8-K

 

 

UNITED STATES

SECURITIES AND EXCHANGE COMMISSION

Washington, D.C. 20549

 

 

FORM 8-K

 

 

CURRENT REPORT

Pursuant to Section 13 or 15(d) of the

Securities Exchange Act of 1934

Date of Report (date of earliest event reported): February 20, 2017

 

 

WELLS FARGO & COMPANY

(Exact name of registrant as specified in its charter)

 

 

 

Delaware   001-2979   No. 41-0449260

(State or Other Jurisdiction

of Incorporation)

 

(Commission

File Number)

 

(IRS Employer

Identification No.)

420 Montgomery Street, San Francisco, California 94163

(Address of Principal Executive Offices) (Zip Code)

1-866-249-3302

(Registrant’s Telephone Number, Including Area Code)

 

 

Check the appropriate box below if the Form 8-K filing is intended to simultaneously satisfy the filing obligation of the registrant under any of the following provisions:

 

  Written communications pursuant to Rule 425 under the Securities Act (17 CFR 230.425)

 

  Soliciting material pursuant to Rule 14a-12 under the Exchange Act (17 CFR 240.14a-12)

 

  Pre-commencement communications pursuant to Rule 14d-2(b) under the Exchange Act (17 CFR 240.14d-2(b))

 

  Pre-commencement communications pursuant to Rule 13e-4(c) under the Exchange Act (17 CFR 240.13e-4(c))

 

 

 


Item 5.02. Departure of Directors or Certain Officers; Election of Directors; Appointment of Certain Officers; Compensatory Arrangements of Certain Officers.

(d) On February 20, 2017, the board of directors (the “Board”) of Wells Fargo & Company (the “Company”) elected Karen B. Peetz and Ronald L. Sargent to the Company’s Board, effective immediately.
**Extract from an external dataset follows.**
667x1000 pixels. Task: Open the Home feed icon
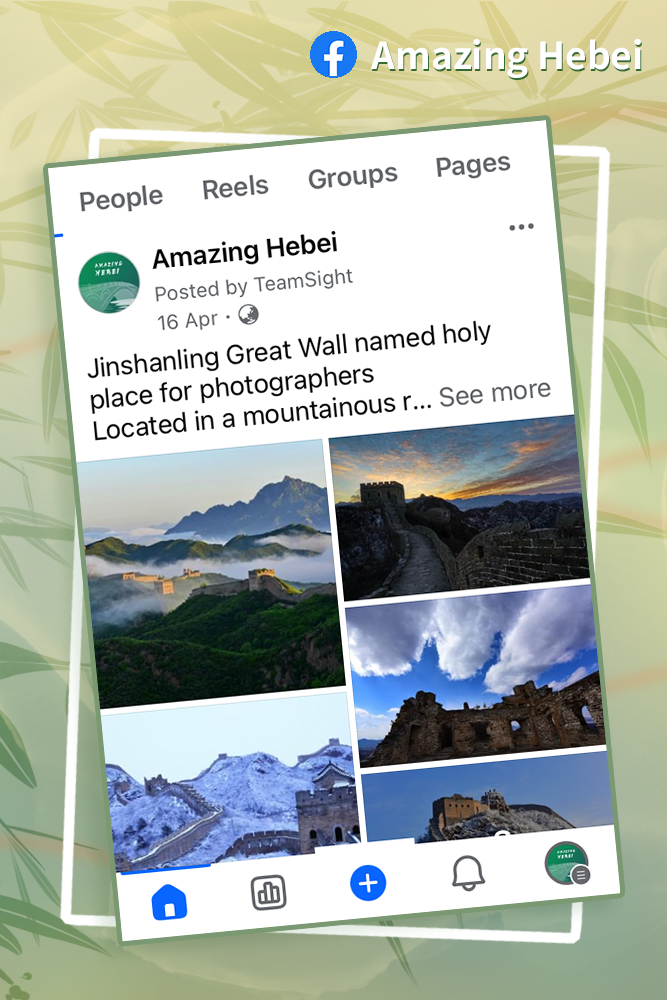(x=169, y=902)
As a result of their election, the size of the Company’s Board is 16 directors. Each of Ms. Peetz and Mr. Sargent is considered an independent director under the New York Stock Exchange’s corporate governance listing standards and the Company’s Corporate Governance Guidelines. Ms. Peetz has been appointed to serve on the Board’s Human Resources Committee and Finance Committee. Mr. Sargent has been appointed to serve on the Board’s Human Resources Committee and Governance and Nominating Committee.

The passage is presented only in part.